╭──
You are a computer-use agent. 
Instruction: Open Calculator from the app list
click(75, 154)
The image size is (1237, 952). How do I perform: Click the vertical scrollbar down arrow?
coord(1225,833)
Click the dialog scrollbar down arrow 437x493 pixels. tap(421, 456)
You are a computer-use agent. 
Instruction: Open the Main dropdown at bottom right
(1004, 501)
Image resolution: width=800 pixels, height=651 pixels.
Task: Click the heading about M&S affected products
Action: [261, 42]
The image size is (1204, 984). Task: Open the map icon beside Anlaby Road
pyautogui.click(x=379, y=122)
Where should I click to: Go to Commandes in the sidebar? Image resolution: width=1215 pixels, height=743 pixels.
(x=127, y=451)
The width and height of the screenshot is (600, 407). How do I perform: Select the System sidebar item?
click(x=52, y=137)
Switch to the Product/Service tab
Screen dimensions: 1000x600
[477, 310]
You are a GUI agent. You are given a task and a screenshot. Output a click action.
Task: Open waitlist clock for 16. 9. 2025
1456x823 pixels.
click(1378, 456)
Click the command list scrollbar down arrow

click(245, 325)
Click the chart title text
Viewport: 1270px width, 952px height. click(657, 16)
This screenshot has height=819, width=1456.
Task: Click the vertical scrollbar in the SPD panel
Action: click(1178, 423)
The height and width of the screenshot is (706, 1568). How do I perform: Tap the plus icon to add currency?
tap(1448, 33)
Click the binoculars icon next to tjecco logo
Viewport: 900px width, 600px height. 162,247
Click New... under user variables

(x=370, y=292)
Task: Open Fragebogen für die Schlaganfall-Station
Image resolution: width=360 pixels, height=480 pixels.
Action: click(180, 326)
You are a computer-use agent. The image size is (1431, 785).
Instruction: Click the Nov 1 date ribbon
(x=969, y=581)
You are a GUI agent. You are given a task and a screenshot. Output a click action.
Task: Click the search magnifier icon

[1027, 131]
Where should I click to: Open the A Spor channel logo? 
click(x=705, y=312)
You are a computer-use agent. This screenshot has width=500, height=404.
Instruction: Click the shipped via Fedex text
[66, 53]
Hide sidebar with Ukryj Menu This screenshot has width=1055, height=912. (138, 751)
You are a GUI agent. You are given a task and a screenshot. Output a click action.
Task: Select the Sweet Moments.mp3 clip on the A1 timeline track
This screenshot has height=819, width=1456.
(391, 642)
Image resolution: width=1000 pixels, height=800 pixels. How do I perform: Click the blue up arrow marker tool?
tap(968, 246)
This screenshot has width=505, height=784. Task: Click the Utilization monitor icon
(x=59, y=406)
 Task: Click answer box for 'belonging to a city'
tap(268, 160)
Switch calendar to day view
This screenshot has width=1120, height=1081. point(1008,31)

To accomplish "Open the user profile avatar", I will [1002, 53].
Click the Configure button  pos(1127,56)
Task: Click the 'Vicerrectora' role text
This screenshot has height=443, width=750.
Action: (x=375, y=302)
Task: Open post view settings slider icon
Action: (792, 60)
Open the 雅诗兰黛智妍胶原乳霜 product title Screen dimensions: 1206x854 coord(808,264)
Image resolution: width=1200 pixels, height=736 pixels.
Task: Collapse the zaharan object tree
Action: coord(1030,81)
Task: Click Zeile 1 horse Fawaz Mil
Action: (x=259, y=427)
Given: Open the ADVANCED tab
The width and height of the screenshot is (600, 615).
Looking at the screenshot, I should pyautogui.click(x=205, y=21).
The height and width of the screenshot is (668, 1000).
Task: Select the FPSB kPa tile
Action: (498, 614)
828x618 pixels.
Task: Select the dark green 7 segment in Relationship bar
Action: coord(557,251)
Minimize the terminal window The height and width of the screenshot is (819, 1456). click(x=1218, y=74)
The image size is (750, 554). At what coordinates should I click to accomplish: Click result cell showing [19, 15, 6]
╰──
Task instructions:
Format every line of the items above as a JSON list of strings, one string per line, leaving out blank lines.

Correct output:
[
  "You are a computer-use agent. ",
  "Instruction: Open Calculator from the app list",
  "click(75, 154)",
  "The image size is (1237, 952). How do I perform: Click the vertical scrollbar down arrow?",
  "coord(1225,833)",
  "Click the dialog scrollbar down arrow 437x493 pixels. tap(421, 456)",
  "You are a computer-use agent. ",
  "Instruction: Open the Main dropdown at bottom right",
  "(1004, 501)",
  "Image resolution: width=800 pixels, height=651 pixels.",
  "Task: Click the heading about M&S affected products",
  "Action: [261, 42]",
  "The image size is (1204, 984). Task: Open the map icon beside Anlaby Road",
  "pyautogui.click(x=379, y=122)",
  "Where should I click to: Go to Commandes in the sidebar? Image resolution: width=1215 pixels, height=743 pixels.",
  "(x=127, y=451)",
  "The width and height of the screenshot is (600, 407). How do I perform: Select the System sidebar item?",
  "click(x=52, y=137)",
  "Switch to the Product/Service tab",
  "Screen dimensions: 1000x600",
  "[477, 310]",
  "You are a GUI agent. You are given a task and a screenshot. Output a click action.",
  "Task: Open waitlist clock for 16. 9. 2025",
  "1456x823 pixels.",
  "click(1378, 456)",
  "Click the command list scrollbar down arrow",
  "click(245, 325)",
  "Click the chart title text",
  "Viewport: 1270px width, 952px height. click(657, 16)",
  "This screenshot has height=819, width=1456.",
  "Task: Click the vertical scrollbar in the SPD panel",
  "Action: click(1178, 423)",
  "The height and width of the screenshot is (706, 1568). How do I perform: Tap the plus icon to add currency?",
  "tap(1448, 33)",
  "Click the binoculars icon next to tjecco logo",
  "Viewport: 900px width, 600px height. 162,247",
  "Click New... under user variables",
  "(x=370, y=292)",
  "Task: Open Fragebogen für die Schlaganfall-Station",
  "Image resolution: width=360 pixels, height=480 pixels.",
  "Action: click(180, 326)",
  "You are a computer-use agent. The image size is (1431, 785).",
  "Instruction: Click the Nov 1 date ribbon",
  "(x=969, y=581)",
  "You are a GUI agent. You are given a task and a screenshot. Output a click action.",
  "Task: Click the search magnifier icon",
  "[1027, 131]",
  "Where should I click to: Open the A Spor channel logo? ",
  "click(x=705, y=312)",
  "You are a computer-use agent. This screenshot has width=500, height=404.",
  "Instruction: Click the shipped via Fedex text",
  "[66, 53]",
  "Hide sidebar with Ukryj Menu This screenshot has width=1055, height=912. (138, 751)",
  "You are a GUI agent. You are given a task and a screenshot. Output a click action.",
  "Task: Select the Sweet Moments.mp3 clip on the A1 timeline track",
  "This screenshot has height=819, width=1456.",
  "(391, 642)",
  "Image resolution: width=1000 pixels, height=800 pixels. How do I perform: Click the blue up arrow marker tool?",
  "tap(968, 246)",
  "This screenshot has width=505, height=784. Task: Click the Utilization monitor icon",
  "(x=59, y=406)",
  " Task: Click answer box for 'belonging to a city'",
  "tap(268, 160)",
  "Switch calendar to day view",
  "This screenshot has width=1120, height=1081. point(1008,31)",
  "To accomplish \"Open the user profile avatar\", I will [1002, 53].",
  "Click the Configure button  pos(1127,56)",
  "Task: Click the 'Vicerrectora' role text",
  "This screenshot has height=443, width=750.",
  "Action: (x=375, y=302)",
  "Task: Open post view settings slider icon",
  "Action: (792, 60)",
  "Open the 雅诗兰黛智妍胶原乳霜 product title Screen dimensions: 1206x854 coord(808,264)",
  "Image resolution: width=1200 pixels, height=736 pixels.",
  "Task: Collapse the zaharan object tree",
  "Action: coord(1030,81)",
  "Task: Click Zeile 1 horse Fawaz Mil",
  "Action: (x=259, y=427)",
  "Given: Open the ADVANCED tab",
  "The width and height of the screenshot is (600, 615).",
  "Looking at the screenshot, I should pyautogui.click(x=205, y=21).",
  "The height and width of the screenshot is (668, 1000).",
  "Task: Select the FPSB kPa tile",
  "Action: (498, 614)",
  "828x618 pixels.",
  "Task: Select the dark green 7 segment in Relationship bar",
  "Action: coord(557,251)",
  "Minimize the terminal window The height and width of the screenshot is (819, 1456). click(x=1218, y=74)",
  "The image size is (750, 554). At what coordinates should I click to accomplish: Click result cell showing [19, 15, 6]"
]